Kolonyalizm ve emperyalizm kavramlarını yeni bir gözle mutlaka tartışmaya açmak gerekir. Bugün yakın çevremizi bir ateş çemberine alan hadiseleri devletlerin ya da şirketlerin taktik ve stratejik manevralarıyla tahlil etmenin yeni kuşaklar için çok da anlamlı olduğunu zannetmiyorum. Yeni kuşaklar ile ayrı bir dünyada yaşadığımızı kabul etmek durumundayız. Kendi aralarındaki tartışma konularının son derece sınırlı olduğunu tahmin edebiliyorum. Bunun suçunu sadece televizyon tartışmalarına yüklemek haksızlık olur. Fakat şunu da tespit etmek zorundayız ki genç kuşaklar da eskiler gibi son derece sınırlı konular etrafında konuşuyor. Okullarımızın katı bir çerçeveye mahkûm olduğunu söyleyebilirim. Ne yazık ki sivil toplum kuruluşları da sınırlı bir gündemle maluldür. Buna karşın Gazze ve Filistin meselesi İngiltere, ABD ve Almanya'nın bütün dünyayla ilgili yeni dönem perspektifinin çok kapsamlı olduğunu gösteriyor.

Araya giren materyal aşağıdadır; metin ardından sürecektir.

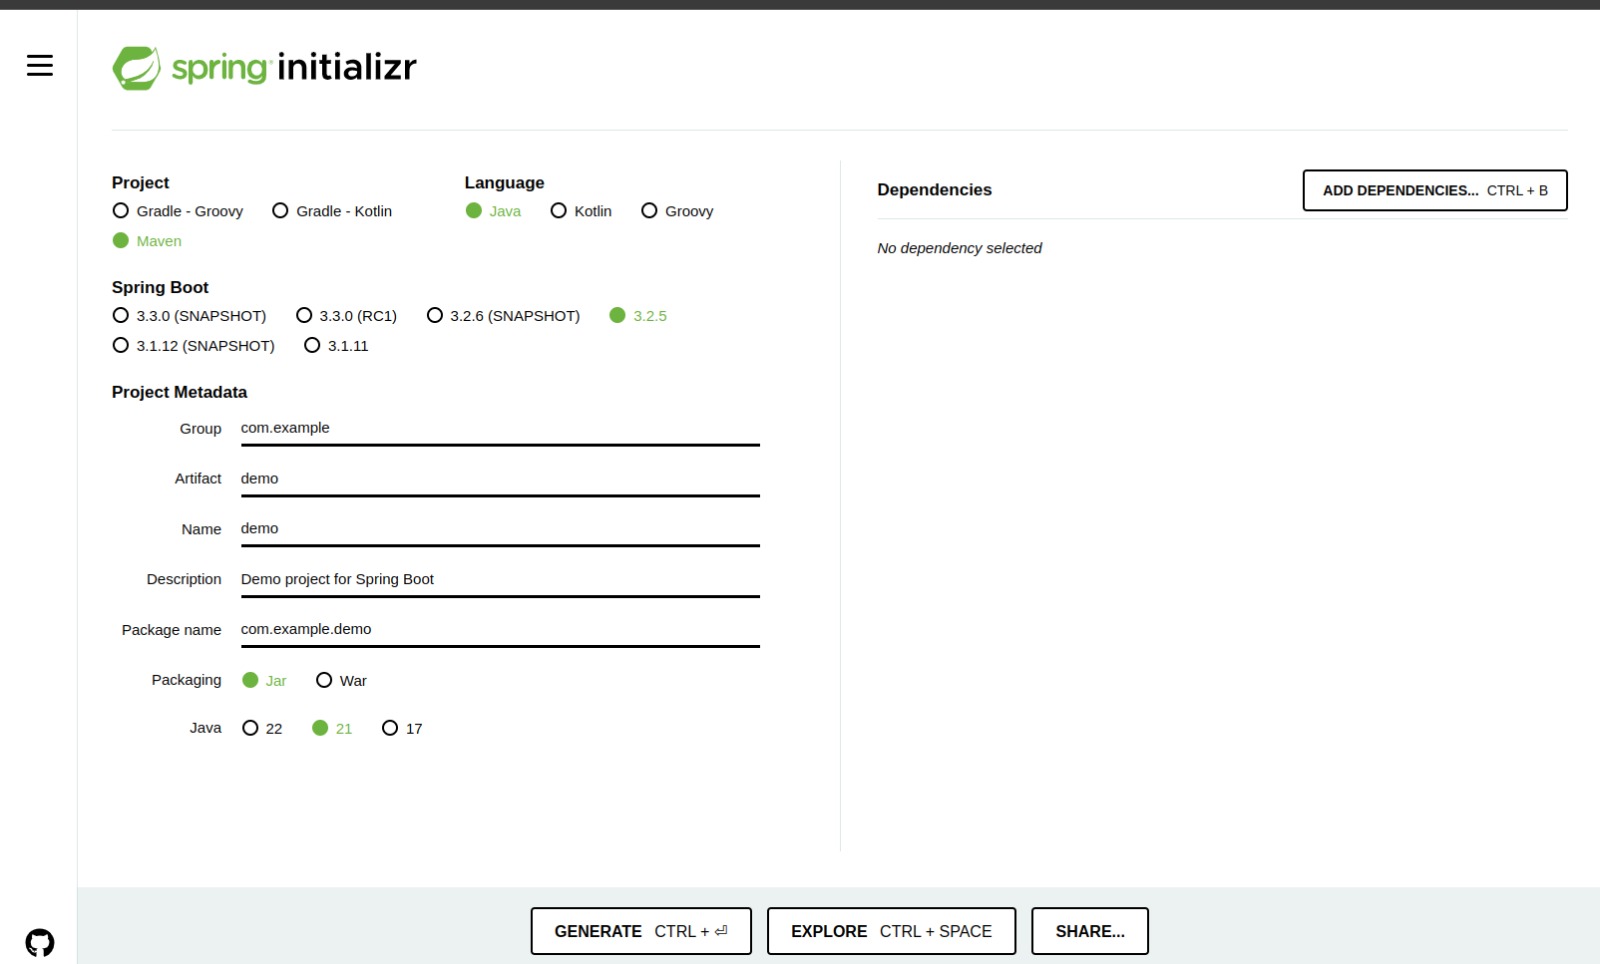Edit the Artifact field demo
The height and width of the screenshot is (964, 1600).
500,478
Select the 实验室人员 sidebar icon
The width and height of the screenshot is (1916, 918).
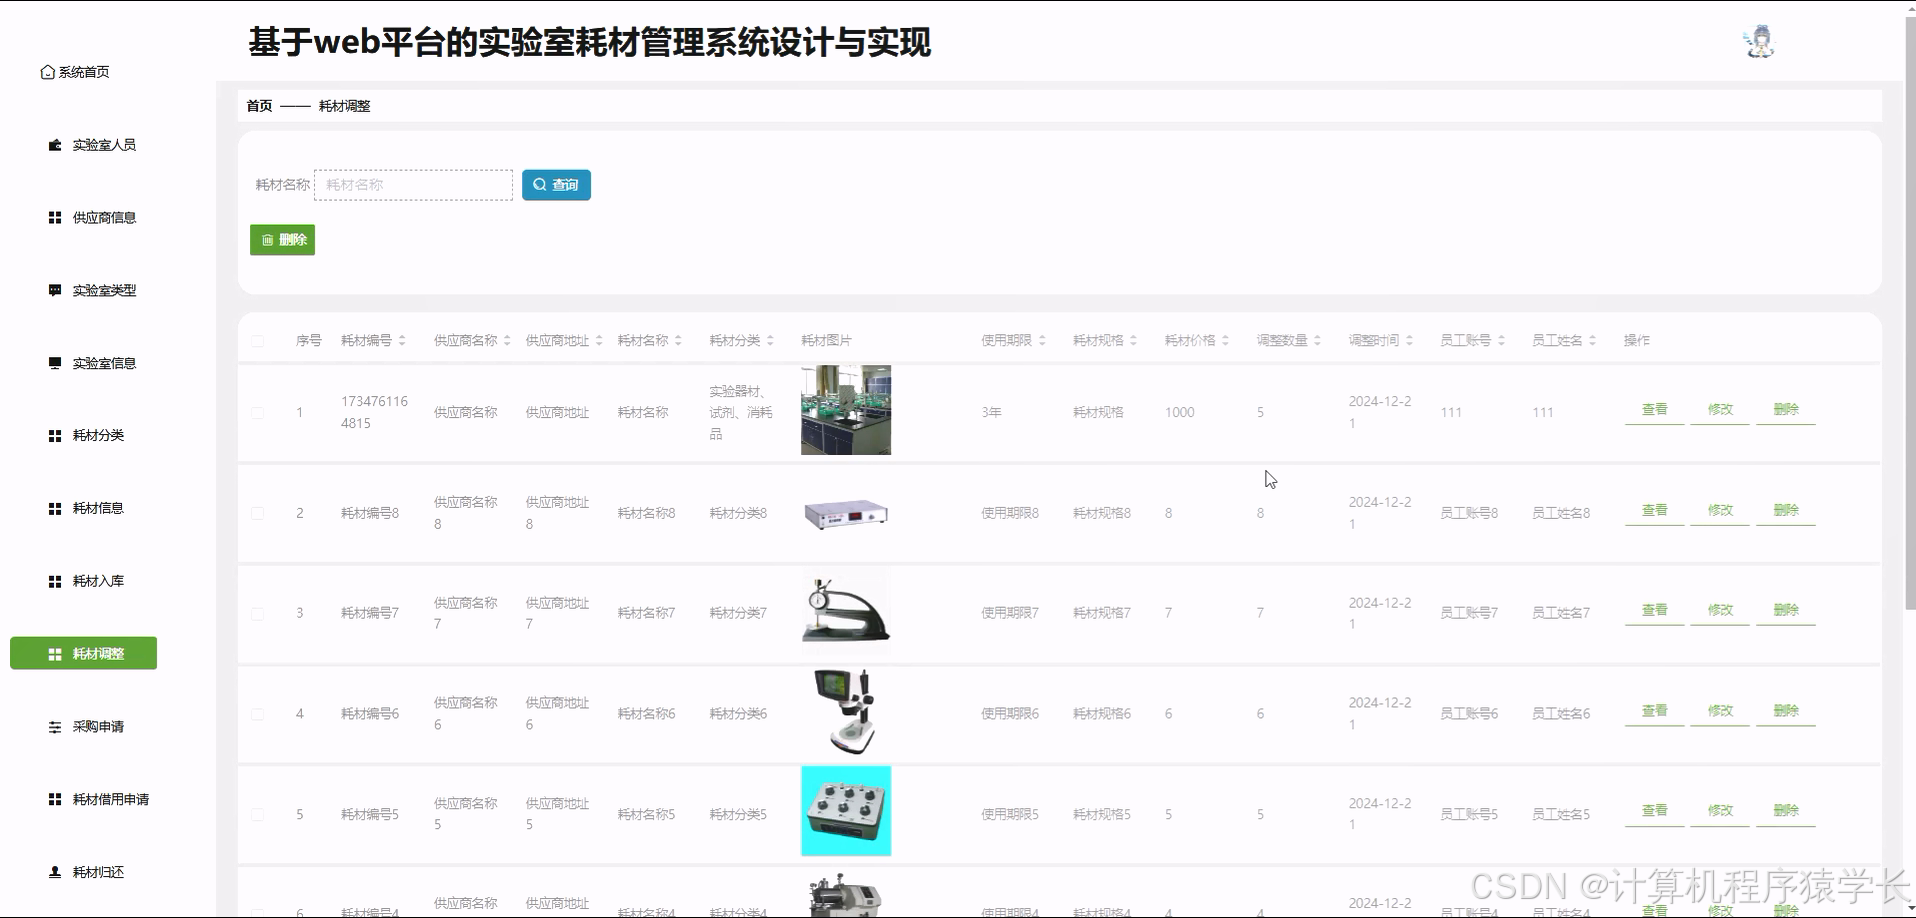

Bütün dünya sıraladığımız bu üç ülkeye bir şey anlatmak istedi. Sokaklar ayağa kalktı. İngiltere ve Almanya'da da meydanlar doldu taştı. ABD'de protesto gösterileri zaten üniversitelerde yoğunlaşmıştı. Fakat bu üç ülkenin insanları bile kendi elitlerine Gazze'de yaşananlarla ilgili düşüncelerini iletemedi. Sağır ve kör oldukları anlaşılıyor ama dilleri var. İsrail'i ve Siyonist Yahudileri her şeyden üstün tuttuklarını söylüyorlar. Bu doğrudan Anglosakson üstünlükçülüğünün bir yansımasıdır. Hatayı kendimizde arayalım mantığı ile bu durumda bile suçu Araplara veya başkalarına yükleme kolaycılığına kaçmanın anlamlı bir tarafı yok. Bu cümleden Arapları korumak istediğime yönelik bir sonuç çıkaranlarla vakit kaybetmek de anlamsız. Sıraladığımız ülkelerin yeni emperyalizmiyle ilgili tartışmalara öncelik verilmelidir. İngiltere, ABD, Almanya ve hatta Fransa Gazze'de yaşanan soykırımla ilgilenmiyor. Bu tespit son derece önemli çünkü Filistin'e destek olan ülkelerin fikirleriyle de ilgilenmiyorlar.